%%

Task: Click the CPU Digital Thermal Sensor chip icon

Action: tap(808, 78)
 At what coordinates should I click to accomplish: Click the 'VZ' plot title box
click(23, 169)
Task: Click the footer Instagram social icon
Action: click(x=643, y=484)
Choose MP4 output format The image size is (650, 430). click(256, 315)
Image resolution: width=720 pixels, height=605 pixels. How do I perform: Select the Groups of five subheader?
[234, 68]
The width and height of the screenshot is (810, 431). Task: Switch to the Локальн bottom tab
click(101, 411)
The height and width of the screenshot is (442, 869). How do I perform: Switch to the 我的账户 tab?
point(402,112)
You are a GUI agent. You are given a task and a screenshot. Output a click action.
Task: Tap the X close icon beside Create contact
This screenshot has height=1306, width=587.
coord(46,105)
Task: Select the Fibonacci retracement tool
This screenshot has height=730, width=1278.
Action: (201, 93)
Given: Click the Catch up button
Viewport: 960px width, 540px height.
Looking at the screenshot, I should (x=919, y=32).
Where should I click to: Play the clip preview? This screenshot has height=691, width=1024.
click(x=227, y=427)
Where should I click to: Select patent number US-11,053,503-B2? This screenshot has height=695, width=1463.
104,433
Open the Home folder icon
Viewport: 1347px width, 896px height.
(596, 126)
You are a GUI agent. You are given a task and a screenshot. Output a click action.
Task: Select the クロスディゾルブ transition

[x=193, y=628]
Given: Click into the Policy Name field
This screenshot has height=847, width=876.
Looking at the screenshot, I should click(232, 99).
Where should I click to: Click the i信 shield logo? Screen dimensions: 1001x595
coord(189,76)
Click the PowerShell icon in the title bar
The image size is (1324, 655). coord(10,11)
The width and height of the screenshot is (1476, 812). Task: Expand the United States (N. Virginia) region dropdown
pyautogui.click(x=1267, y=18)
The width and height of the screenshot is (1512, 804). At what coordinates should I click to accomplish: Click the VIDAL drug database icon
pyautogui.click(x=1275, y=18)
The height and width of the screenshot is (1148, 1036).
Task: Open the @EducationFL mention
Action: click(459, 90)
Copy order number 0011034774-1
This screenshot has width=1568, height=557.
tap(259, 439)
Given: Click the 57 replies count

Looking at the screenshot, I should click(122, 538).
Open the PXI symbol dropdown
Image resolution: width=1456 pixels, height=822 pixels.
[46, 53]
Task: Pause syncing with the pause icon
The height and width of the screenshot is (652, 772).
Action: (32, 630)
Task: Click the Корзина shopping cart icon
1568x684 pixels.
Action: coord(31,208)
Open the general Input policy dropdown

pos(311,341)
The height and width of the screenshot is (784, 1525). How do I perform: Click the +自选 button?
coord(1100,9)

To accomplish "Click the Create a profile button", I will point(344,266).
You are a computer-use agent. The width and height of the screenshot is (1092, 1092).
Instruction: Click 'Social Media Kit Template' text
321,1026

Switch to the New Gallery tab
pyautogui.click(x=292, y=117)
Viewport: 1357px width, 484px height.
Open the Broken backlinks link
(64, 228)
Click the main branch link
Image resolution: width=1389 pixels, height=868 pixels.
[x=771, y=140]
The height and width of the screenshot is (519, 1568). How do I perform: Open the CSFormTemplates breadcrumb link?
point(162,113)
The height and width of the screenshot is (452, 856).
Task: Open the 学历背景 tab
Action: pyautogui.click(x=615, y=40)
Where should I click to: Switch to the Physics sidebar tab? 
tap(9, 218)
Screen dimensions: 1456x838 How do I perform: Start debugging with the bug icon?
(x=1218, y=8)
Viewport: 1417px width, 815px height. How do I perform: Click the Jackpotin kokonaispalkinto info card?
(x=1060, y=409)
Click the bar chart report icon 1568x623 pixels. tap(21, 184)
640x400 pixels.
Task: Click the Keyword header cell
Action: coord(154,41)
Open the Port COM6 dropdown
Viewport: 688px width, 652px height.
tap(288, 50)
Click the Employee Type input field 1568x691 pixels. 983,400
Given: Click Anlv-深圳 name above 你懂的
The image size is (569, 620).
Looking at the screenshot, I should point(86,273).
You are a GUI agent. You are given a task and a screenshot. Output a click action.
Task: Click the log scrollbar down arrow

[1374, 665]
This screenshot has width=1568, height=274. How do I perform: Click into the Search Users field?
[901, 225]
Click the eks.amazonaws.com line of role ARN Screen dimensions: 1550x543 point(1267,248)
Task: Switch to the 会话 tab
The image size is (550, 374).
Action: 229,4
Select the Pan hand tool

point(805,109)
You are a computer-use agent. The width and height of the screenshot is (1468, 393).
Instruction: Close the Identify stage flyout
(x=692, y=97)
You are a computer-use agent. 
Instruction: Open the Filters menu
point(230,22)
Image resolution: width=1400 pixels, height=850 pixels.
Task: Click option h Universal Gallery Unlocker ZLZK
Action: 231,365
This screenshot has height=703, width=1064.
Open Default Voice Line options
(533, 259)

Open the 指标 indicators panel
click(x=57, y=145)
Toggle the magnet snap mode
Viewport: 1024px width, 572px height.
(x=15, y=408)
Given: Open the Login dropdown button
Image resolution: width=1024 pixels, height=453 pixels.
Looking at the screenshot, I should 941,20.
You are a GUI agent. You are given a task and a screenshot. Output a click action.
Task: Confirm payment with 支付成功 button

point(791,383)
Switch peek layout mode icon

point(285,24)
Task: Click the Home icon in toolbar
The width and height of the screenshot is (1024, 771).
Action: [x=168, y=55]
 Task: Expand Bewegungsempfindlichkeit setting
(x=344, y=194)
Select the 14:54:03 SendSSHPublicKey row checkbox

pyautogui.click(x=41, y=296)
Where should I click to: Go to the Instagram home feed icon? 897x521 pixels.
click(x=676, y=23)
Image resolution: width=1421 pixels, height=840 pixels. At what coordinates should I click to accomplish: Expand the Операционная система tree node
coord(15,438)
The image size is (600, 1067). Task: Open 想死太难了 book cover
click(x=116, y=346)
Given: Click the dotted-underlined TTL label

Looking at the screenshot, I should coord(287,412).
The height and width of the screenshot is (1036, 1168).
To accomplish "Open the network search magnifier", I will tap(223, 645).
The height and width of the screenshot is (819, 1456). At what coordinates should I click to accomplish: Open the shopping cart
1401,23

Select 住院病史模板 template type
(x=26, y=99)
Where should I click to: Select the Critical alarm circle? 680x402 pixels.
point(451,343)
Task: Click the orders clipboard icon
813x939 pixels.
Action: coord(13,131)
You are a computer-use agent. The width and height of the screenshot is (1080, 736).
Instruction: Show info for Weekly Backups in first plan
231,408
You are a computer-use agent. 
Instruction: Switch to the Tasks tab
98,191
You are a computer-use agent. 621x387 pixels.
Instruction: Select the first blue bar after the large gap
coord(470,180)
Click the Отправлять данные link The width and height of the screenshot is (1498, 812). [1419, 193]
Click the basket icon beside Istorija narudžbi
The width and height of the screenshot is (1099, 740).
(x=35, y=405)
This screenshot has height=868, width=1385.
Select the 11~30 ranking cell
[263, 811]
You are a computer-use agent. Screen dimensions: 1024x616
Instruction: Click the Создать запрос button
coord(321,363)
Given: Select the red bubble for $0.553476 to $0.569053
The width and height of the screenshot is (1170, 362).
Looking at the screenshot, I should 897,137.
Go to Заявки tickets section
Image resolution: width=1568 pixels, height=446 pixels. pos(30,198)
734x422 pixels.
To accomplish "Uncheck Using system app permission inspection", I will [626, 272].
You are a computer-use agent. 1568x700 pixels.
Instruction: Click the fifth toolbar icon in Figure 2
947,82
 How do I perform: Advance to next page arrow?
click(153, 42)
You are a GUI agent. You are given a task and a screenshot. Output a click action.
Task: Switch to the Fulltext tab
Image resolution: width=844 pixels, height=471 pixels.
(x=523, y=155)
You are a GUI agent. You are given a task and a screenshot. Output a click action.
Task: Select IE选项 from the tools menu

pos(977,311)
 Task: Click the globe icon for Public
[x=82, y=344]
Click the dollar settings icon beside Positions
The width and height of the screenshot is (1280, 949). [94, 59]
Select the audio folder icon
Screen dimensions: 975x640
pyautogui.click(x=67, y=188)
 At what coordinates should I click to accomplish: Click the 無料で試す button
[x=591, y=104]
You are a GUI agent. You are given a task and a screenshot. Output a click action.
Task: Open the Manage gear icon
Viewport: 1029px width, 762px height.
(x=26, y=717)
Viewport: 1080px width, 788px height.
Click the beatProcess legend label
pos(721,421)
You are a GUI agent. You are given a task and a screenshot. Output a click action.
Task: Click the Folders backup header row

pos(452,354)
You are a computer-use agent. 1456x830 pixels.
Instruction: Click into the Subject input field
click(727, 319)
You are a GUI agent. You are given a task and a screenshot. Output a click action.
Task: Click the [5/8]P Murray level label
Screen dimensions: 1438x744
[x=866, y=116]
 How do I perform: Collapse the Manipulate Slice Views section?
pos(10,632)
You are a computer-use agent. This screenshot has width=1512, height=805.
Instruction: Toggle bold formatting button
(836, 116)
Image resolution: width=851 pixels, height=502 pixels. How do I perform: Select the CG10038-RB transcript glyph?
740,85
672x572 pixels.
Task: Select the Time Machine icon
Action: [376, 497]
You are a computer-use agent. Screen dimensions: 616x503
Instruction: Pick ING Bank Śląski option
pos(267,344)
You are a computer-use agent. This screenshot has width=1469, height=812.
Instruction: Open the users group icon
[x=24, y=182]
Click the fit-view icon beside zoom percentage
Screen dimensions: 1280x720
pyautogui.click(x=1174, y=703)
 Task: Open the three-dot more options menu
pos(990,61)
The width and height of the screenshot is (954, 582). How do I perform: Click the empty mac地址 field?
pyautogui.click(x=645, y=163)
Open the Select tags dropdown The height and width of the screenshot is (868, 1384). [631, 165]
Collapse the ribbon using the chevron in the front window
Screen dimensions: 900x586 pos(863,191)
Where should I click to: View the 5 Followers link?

%%

**The task:** Look over the material above and report each line holding "Create".

**Response to the exercise:**
Task: Tap the X close icon beside Create contact
To accomplish "Click the Create a profile button", I will point(344,266).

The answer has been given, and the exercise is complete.